Karoondinha was built with high hopes that the three-day event at Penn’s Cave and Wildlife Park might outperform this year’s Bonnaroo, which attracted 65,000 people daily. The site was home to an underground cave that could be toured by boat, a wolf sanctuary and a wildlife park.

According to investor documents obtained by Billboard, Karoondinha organizers forecasted ticket sales between 25,000 to 30,000 fans but had prepared themselves for a sell out capacity of 70,000 generating $26 million in revenue.

But the Rallis never came close to hitting their most conservative estimates, describing the run up to the festival as a series of disappointments and missteps that ultimately forced them to cancel and scramble to issue refunds. Despite taking down their website and deactivating their Twitter account, neither Karoondinha organizers nor their ticketing partner Eventbrite have notified ticket buyers that the event is canceled nor have they issued instructions on obtaining refunds. Kaleena Rallis did acknowledge to Billboard that Eventbrite advanced her a portion of the ticket sale funds prior to the cancelation — it’s unclear how that decision will affect consumer’s ability to get their money back.

Rallis said despite the six-figure branding expenditures, Karoondinha officials were unable to market headliners John Legend and The Roots in Philadelphia or Washington D.C. because of radius clauses.

“That was obviously a challenge because Philadelphia is our biggest nearby market,” she tells Billboard. When the first half of the lineup was announced and put on sale in February, organizers were forecasting to sell anywhere between 8,000 to 14,000 tickets. Instead, they only sold a couple hundred tickets.

“We didn’t hit the projections we were conservatively estimating,” Paul Rallis tells Billboard. “It wasn’t even close.”

A follow-up May 2 lineup announcement also flopped, “not moving the needle in a significant way despite a big investment in a lineup that should have resulted in ticket sales,” Kaleena Rallis says.

Part of the blame goes to the current festival landscape, Rallis explains, citing increased competition from other festivals in the region. She also points to the collapse of Fyre Festival and Pemberton Festival in British Columbia, saying that weary booking agents put her team on an aggressive payment schedule for artist deposits as a first-year event.

But others close to the festival said the Rallis siblings were taken advantage of by consultants, producers and production companies that collected big monthly fees but didn’t deliver much.

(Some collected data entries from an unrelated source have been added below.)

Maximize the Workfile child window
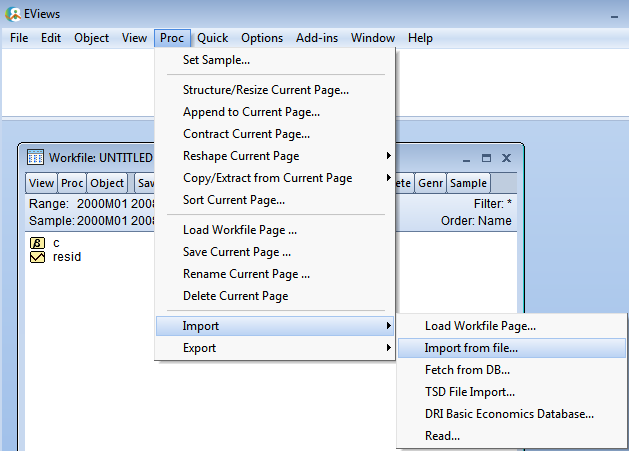The height and width of the screenshot is (451, 629). point(486,158)
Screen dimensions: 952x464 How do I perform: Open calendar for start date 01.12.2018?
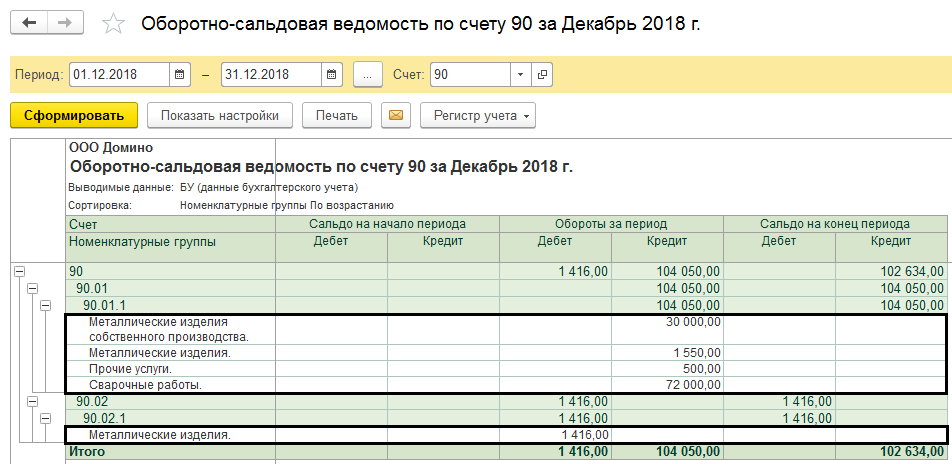180,75
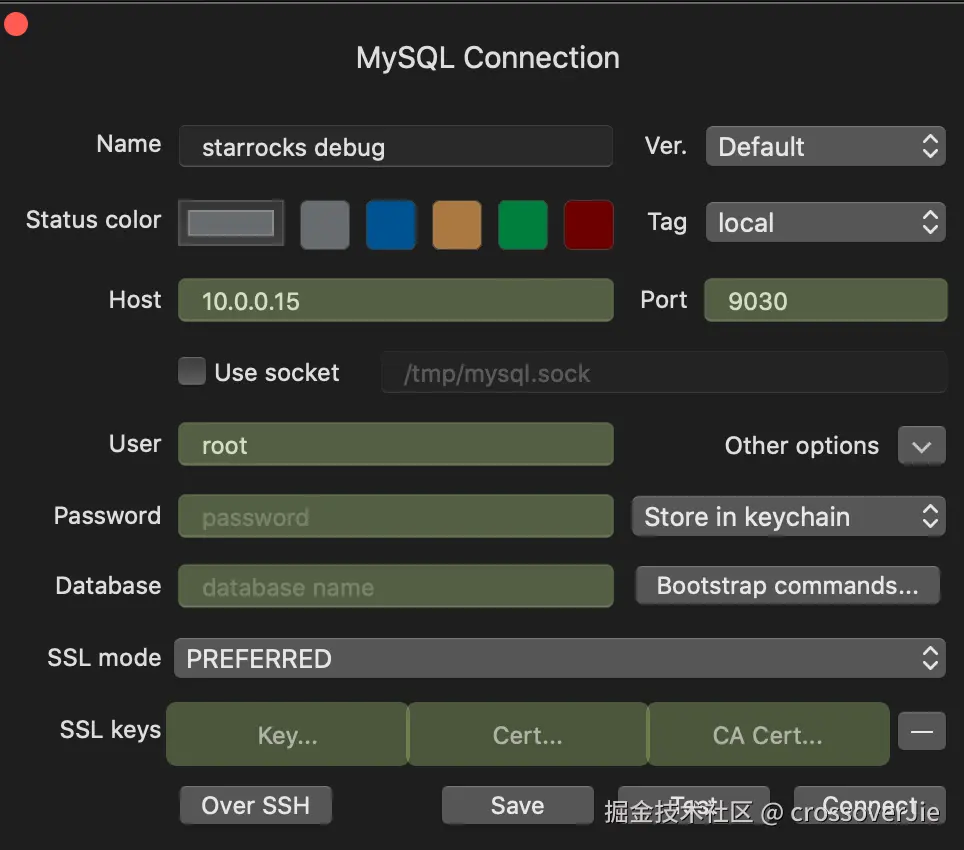Click the Host field containing 10.0.0.15

click(395, 301)
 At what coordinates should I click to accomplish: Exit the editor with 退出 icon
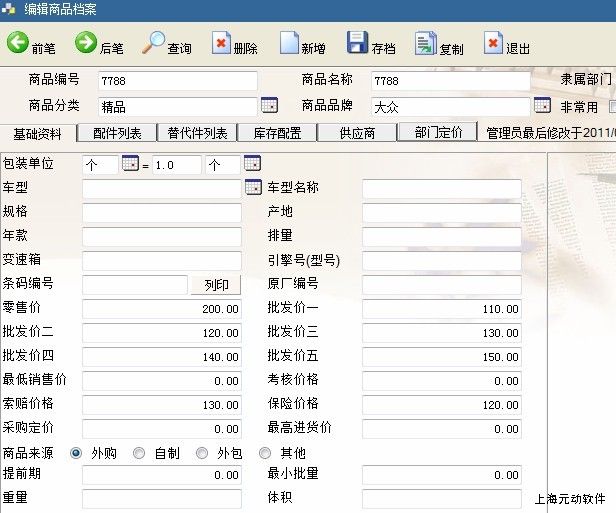(493, 43)
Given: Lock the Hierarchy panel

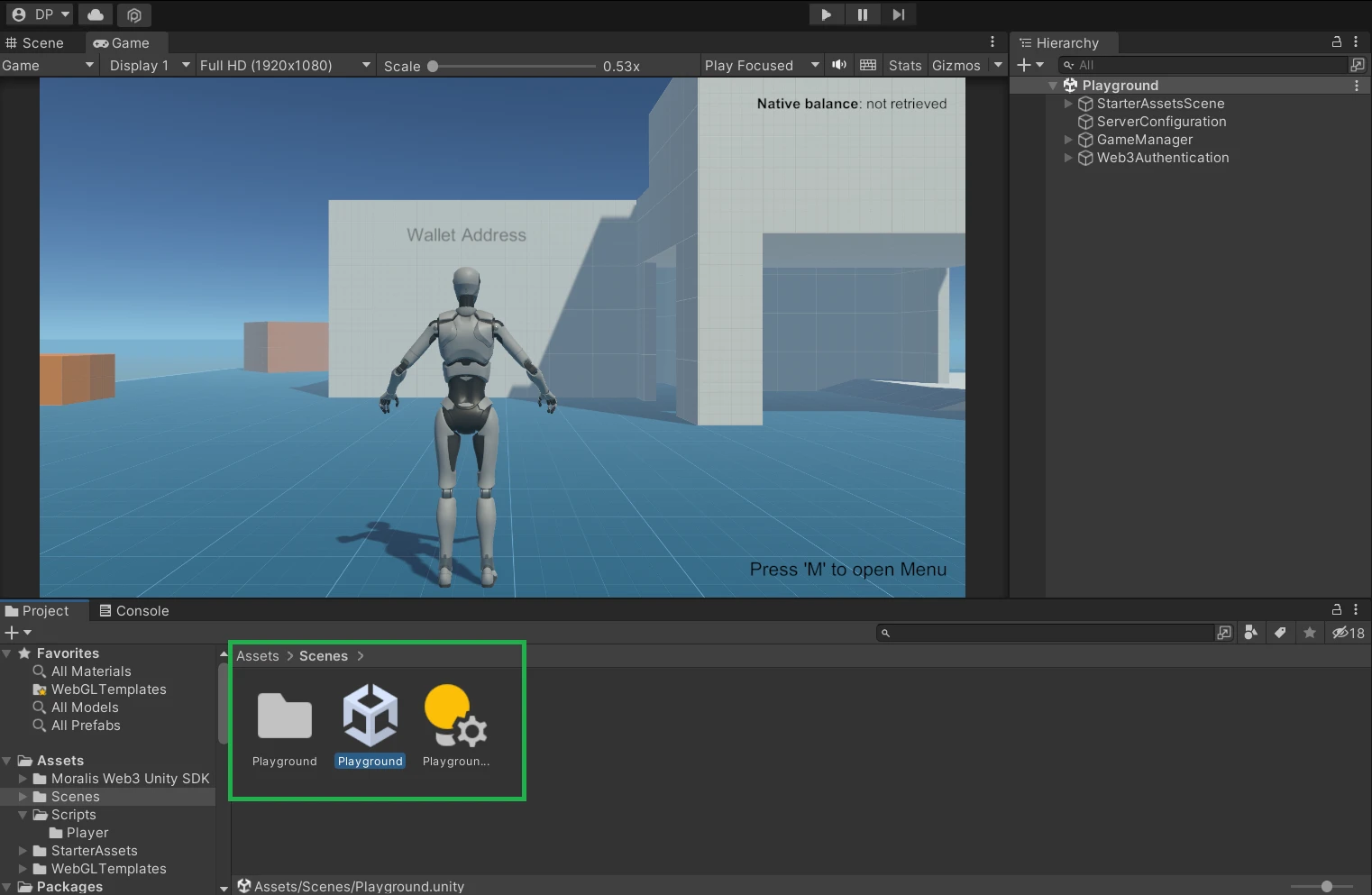Looking at the screenshot, I should (x=1337, y=42).
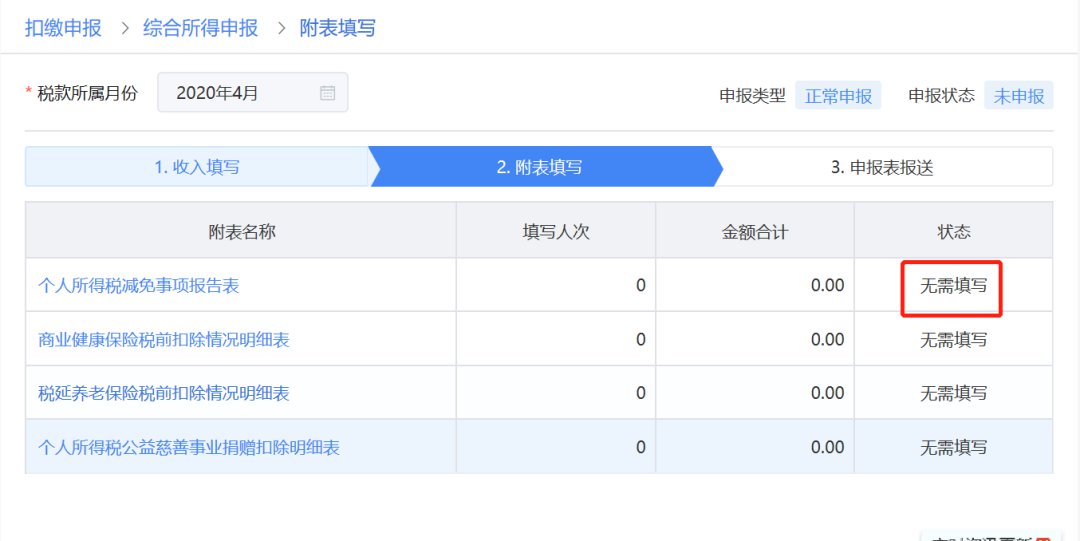Click the 正常申报 type tag
This screenshot has height=541, width=1080.
pyautogui.click(x=838, y=96)
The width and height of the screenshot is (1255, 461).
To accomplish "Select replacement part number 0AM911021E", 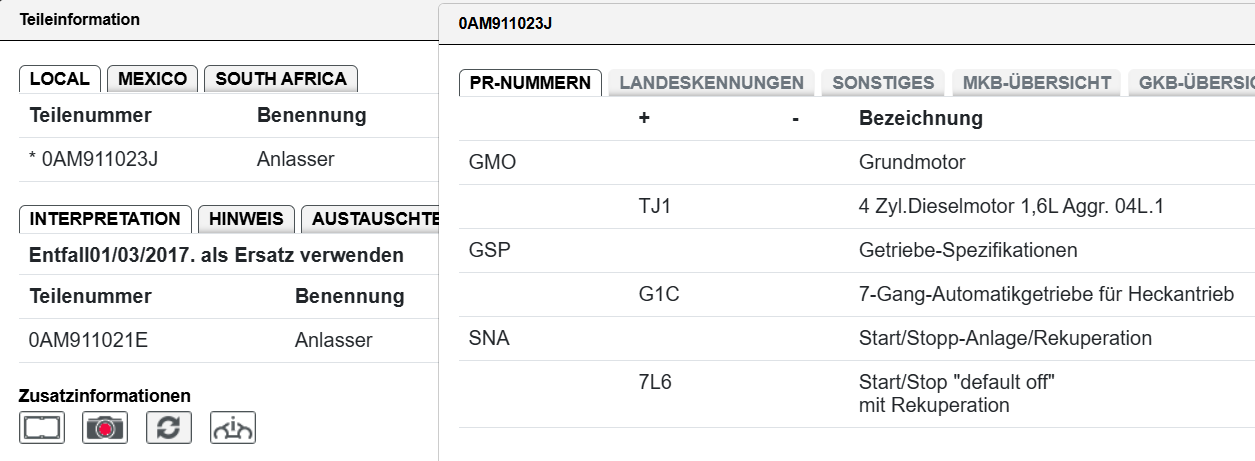I will coord(89,340).
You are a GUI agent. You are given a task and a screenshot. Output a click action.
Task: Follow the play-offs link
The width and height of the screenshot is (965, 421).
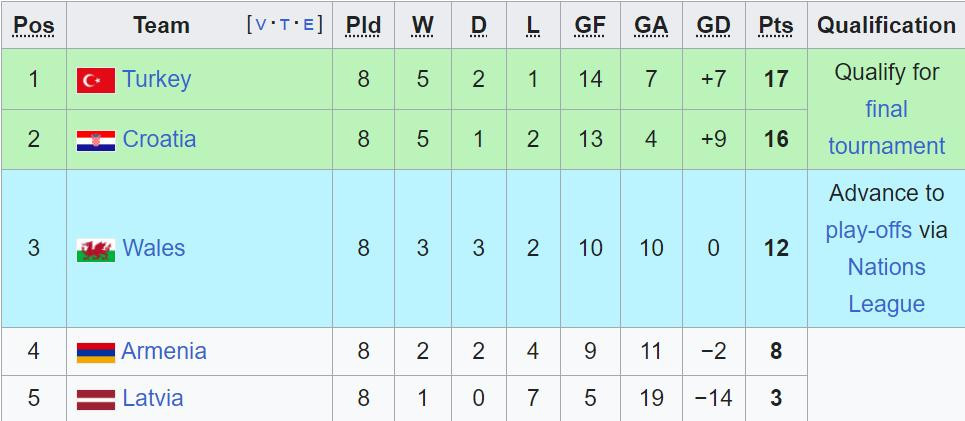(868, 230)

“There was no real marketing and no real production,” said one publicist who was brought on late last week to help navigate the crisis. “They knew that the tickets weren’t moving. In that point in time, the festival should have been reevaluated and shrunken, but it was never done. Instead, everyone kept grabbing retainers and pushing forward.”

Rallis had hired Shannon McNevan with Starseed Entertainment to serve as one of the projects main consultant and Drew Pompillio from Dbuyer Inc to serve as lead talent booker. Billboard made multiple attempts to reach out to both men for comment — McNevan did not return our calls or emails while Pompillio simply told Billboard “no comment.”

Chance the Rapper’s booking agent Cara Lewis also declined to comment for this story, while John Legend’s manager Ty Stiklorius simply told Billboard she was “sad for fans who wanted to see the show.” Paradigm agent Keith Shackleford explained that he is very proactive when it comes to vetting first year festivals before he sells them talent, verifying their staging and production companies, site plans and vendor lists to make sure he’s not sending his artists into a quagmire.

“I can vet their vendors and make sure all of the production meets our high standards, but I am not aware of what festival organizers are paying their vendors, unless they ask for my advice ” he tells Billboard.

Despite the terrible ticket sales, co-organizer Paul Rallis told Billboard that the festival kept building out a site that was far larger, and more expensive than they actually needed. He said an order was placed for 750 portable toilets, but when the vendor found out how few tickets had been sold, advised them to reduce the order to 100 toilets.

“We’d call and get quotes that were far cheaper than what we’d had origiinally ordered,” he says. “Looking back, there was a lot of excess that really didn’t need to be there.”